This year, gather the kids and discuss the past, the future and what you want to change in 2013.
Anna Barnett, museum manager for kidscommons, the Columbus children’s museum, said New Year’s resolutions help children learn to make goals, and teach them the importance of trying to be the best version of themselves. It’s important for children to see you’re never too old to try something new or strive to be a better person, Barnett said.
When writing out your resolutions, explain why you want to make the changes and how you plan to accomplish them, suggested Stephanie Thomas, a licensed clinical social worker in Columbus. Keep resolutions simple and attainable, she recommended. All goals need to be positive and should make you feel successful, Thomas said. And it should be no different for a child.
“A parent needs to assist their child in making resolutions,” Thomas said. “Break down involved resolutions, and put them in steps or pieces for the child.”
Children should make no more than two resolutions for the new year, Thomas said. For an elementary-age child, just one New Year’s resolution should suffice.
According to Thomas, some attainable goals for kids could include following rules better at home, improving study habits and getting more exercise. Or encourage a more altruistic approach, such as doing one nice thing for another person each week. Keeping the resolution manageable is the key, Thomas said.
“Too much is going to overwhelm the child,” Thomas said. “A resolution should be simple and easy.”
Listen when your child explains why he has chosen a certain goal, so you can help motivate him along the way, Barnett said.
Visual markers are for helping a child keep a resolution during the course of the year, so get creative, Barnett suggested. Let your kids write or draw out their resolutions and place them somewhere where they’ll regularly see them, such as on the refrigerator door or bathroom mirror. It’s good to include several targets along the way, so the child can measure how well they’re doing, she said.
•••••
WHAT YOU ARE ASKED TO DO: Could you pick up the piece on children's New Year's resolutions after its final sentence and keep it going?

[Data excerpts]
•••••
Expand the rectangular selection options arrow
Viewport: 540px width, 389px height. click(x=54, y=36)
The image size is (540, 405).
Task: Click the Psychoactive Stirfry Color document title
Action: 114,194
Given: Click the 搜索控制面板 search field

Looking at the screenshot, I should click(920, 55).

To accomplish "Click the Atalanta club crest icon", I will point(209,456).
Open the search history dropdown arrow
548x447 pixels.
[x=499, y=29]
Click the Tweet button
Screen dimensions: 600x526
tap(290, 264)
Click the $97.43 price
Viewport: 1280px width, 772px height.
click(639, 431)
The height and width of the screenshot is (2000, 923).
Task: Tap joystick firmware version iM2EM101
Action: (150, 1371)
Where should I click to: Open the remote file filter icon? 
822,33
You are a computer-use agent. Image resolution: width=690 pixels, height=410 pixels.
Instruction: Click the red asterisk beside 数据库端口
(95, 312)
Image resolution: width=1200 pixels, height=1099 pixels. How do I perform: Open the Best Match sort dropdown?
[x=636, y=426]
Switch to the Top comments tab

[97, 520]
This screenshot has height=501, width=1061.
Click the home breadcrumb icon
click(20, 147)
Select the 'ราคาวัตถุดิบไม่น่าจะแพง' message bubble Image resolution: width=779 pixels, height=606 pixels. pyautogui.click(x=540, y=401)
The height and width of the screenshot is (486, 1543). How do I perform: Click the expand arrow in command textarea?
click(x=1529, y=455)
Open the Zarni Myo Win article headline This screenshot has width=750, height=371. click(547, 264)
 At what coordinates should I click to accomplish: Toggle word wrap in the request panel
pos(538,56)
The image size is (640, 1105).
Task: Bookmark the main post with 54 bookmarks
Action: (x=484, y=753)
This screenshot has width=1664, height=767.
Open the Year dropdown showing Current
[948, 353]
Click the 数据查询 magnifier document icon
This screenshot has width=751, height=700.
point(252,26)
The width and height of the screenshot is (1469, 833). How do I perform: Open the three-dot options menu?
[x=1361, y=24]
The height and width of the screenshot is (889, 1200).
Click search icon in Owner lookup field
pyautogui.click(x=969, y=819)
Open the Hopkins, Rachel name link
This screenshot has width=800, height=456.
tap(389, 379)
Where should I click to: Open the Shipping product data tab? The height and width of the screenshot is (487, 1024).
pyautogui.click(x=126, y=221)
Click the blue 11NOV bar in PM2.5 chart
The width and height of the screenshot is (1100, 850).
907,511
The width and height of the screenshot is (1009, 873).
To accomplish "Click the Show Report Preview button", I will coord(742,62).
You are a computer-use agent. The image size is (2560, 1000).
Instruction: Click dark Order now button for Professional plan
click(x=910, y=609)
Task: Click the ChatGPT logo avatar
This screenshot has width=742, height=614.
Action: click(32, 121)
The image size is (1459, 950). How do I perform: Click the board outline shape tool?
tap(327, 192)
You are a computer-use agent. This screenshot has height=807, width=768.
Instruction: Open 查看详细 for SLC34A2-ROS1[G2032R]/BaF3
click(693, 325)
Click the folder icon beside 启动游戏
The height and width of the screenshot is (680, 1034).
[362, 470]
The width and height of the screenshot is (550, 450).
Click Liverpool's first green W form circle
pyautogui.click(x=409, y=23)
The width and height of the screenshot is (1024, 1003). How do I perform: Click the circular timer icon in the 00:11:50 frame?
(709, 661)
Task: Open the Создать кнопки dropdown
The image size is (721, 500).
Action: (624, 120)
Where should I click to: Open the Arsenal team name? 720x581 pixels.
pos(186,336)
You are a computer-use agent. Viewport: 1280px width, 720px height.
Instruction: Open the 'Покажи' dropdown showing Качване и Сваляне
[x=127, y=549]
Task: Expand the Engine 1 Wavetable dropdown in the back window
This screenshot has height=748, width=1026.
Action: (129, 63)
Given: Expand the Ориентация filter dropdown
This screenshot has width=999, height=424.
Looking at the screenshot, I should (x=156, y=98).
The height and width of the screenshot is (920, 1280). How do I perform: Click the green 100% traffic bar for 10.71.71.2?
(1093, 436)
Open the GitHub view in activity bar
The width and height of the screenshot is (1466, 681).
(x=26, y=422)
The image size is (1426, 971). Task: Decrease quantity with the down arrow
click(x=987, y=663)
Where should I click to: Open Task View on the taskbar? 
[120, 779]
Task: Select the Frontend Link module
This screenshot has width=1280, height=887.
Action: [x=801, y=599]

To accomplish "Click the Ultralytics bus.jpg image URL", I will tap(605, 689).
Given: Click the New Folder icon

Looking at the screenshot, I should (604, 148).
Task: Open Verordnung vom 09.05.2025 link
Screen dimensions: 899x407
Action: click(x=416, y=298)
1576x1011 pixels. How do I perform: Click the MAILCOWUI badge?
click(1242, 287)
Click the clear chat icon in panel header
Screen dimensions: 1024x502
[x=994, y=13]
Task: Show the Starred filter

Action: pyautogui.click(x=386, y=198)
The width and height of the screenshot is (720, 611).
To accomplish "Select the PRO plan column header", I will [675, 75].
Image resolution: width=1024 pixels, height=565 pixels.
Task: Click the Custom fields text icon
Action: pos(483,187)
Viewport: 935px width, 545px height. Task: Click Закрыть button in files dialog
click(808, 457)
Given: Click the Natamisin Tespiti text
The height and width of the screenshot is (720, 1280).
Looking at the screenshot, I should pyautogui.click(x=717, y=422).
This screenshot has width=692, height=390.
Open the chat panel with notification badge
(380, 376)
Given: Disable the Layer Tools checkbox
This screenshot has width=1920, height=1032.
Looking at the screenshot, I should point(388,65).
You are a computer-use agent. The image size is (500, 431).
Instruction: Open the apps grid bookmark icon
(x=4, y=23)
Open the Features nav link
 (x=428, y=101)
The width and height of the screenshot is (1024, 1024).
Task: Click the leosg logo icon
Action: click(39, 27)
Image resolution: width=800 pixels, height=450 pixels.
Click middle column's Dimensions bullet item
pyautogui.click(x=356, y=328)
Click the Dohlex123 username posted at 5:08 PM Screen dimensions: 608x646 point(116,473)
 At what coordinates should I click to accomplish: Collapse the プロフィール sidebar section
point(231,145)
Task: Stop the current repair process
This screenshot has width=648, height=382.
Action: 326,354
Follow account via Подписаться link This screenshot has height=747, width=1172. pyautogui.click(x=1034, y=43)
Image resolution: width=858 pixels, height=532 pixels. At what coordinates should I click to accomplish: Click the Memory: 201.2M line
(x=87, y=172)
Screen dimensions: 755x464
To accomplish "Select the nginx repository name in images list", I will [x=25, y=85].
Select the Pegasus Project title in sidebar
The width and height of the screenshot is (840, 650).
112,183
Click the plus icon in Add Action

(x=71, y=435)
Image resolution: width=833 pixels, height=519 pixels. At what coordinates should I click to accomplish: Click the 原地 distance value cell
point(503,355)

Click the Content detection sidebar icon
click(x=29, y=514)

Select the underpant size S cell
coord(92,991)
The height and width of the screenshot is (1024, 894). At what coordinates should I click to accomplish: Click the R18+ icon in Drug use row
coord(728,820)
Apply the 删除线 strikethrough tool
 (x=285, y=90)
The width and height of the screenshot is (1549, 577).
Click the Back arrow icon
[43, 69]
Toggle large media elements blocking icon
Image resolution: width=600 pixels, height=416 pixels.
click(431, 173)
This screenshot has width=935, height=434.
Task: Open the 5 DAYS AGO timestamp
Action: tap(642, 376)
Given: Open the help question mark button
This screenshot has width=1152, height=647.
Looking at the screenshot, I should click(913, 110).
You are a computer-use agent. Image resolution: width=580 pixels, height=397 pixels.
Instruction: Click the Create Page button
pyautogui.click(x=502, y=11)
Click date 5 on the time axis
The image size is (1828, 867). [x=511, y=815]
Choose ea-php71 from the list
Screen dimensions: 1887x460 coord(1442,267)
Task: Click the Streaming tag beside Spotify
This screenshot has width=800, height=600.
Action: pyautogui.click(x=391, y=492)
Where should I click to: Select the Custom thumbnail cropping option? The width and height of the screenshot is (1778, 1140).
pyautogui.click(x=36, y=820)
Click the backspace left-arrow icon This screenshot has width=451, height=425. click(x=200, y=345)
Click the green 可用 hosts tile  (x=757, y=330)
•••••
RESULT:
“To help children see the progress they’re making, families can make a resolution chart,” Barnett said. “And children can put a sticker on it each time they reach a target.”
Always reinforce positive behaviors with words and gestures of praise, or spending one-on-one time together, Thomas recommended. But steer clear of monetary or material rewards.
“Just handing them money teaches them, ‘If I do good, I get money,’” Thomas said. “And that’s the wrong message.”
Remember your kids are always watching and listening, and they emulate what they see, so lead by example, recommended Thomas. If you slip up on your own resolution, acknowledge and take responsibility for it.
“When their parents take responsibility for mistakes, children are more likely to do it, too,” Thomas said.
And should they slip on their resolutions, remind the children what they have have done well to help them refocus their efforts, Barnett suggested.
“Remind them why they chose the goal they did and help them get back on track through positive reinforcement,” Barnett said.
But if the child continues to struggle, it might be wise to reevaluate the goal and adapt it to make it more attainable, Thomas said. For instance, if a child made the resolution to make all As in school, but is struggling to do it in every class, consider adapting the goal to include only a couple of the classes instead.
“Definitely set goals that help kids feel successful,” Thomas said. “That is how you help them boost their confidence.”